Do Debt Relief Companies Charge a Fee?

Generally, yes; most types of debt relief companies charge some type of fee, although some options are free. Here’s a quick rundown of the costs you can expect, according to Investopedia research:

  • Debt settlement companies: Typically 14% to 30% of your debt
  • Credit counseling agencies: Certain services are free, but a debt management plan typically costs from $0 to $35 to set up, with a monthly fee ranging from $0 to $75. 
  • Debt consolidation loans and credit cards: Interest fees, origination fees, and for balance transfer cards, balance transfer fees
  • Debt payoff apps: $0 to around $90 per year, with much variability
  • Bankruptcy: $400 to $3,000 or more

How Does Debt Relief Affect Your Credit?

Different debt relief methods have different effects on your credit. Debt payoff apps, credit counseling, and debt management plans don’t have any direct impact on your credit score. At the other end of the extreme, bankruptcy and debt settlement have the potential to cause severe damage to your credit that can take years to overcome.
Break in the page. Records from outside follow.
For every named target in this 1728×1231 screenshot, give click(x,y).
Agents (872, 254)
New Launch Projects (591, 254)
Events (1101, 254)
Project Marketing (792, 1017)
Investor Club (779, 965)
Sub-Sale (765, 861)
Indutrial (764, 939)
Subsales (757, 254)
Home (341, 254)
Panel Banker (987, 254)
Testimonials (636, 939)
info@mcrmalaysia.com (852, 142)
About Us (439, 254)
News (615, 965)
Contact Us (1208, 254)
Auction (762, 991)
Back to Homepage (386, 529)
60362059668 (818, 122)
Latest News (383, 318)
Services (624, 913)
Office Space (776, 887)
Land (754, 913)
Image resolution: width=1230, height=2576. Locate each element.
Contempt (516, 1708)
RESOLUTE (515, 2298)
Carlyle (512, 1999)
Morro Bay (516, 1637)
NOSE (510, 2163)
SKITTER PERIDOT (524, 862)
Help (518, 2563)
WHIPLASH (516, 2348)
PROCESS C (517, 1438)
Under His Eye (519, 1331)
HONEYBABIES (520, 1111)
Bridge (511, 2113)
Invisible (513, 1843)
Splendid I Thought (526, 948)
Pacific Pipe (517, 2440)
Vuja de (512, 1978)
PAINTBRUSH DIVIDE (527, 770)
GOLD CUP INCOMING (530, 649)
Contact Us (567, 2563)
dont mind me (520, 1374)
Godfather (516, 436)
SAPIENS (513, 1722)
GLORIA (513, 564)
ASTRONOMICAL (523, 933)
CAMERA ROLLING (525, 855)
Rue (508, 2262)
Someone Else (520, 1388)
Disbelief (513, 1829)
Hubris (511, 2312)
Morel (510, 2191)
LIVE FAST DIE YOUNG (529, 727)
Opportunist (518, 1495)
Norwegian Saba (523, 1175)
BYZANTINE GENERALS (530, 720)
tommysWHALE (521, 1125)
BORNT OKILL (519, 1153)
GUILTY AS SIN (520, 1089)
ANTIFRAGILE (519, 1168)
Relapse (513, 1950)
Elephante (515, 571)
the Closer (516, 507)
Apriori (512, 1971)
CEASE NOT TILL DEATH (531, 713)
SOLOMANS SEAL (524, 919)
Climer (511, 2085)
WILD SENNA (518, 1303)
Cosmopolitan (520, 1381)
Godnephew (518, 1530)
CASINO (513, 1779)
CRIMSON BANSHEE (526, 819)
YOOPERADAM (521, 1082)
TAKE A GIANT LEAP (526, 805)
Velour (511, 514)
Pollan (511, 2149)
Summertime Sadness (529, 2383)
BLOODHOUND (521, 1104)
How Long Does Debt Relief Last?

Depending on the type of debt relief program you choose, it could be very quick or take a long time. If you’re just looking for help in making your payments, consolidating your high-interest debt into one personal loan can sometimes be completed in a day. On the other hand, a Chapter 13 bankruptcy repayment plan can take up to five years to complete.

Is Debt Relief Worth It?

“In general, if you take the time to research your options and choose a reputable organization or professional, the initial costs will be transparent from the get-go and well worth the savings and relief you get as a result,” said Tayne. To ensure you’re happy with your decision, it’s important to compare all your options and research the full range of costs, including indirect ones such as taxes owed on settled debt

How Much Debt Is Too Much?

If you’re having trouble making your monthly payments, you have too much debt. A more specific number to keep in mind, especially for would-be homebuyers, is a debt-to-income ratio of 43%; above this mark, most lenders won’t approve you for a conventional mortgage. Some debt-averse people are more concerned about the total amount of their debt. By paying down their debt faster they may be able to sleep better at night, even if their monthly payments are currently manageable.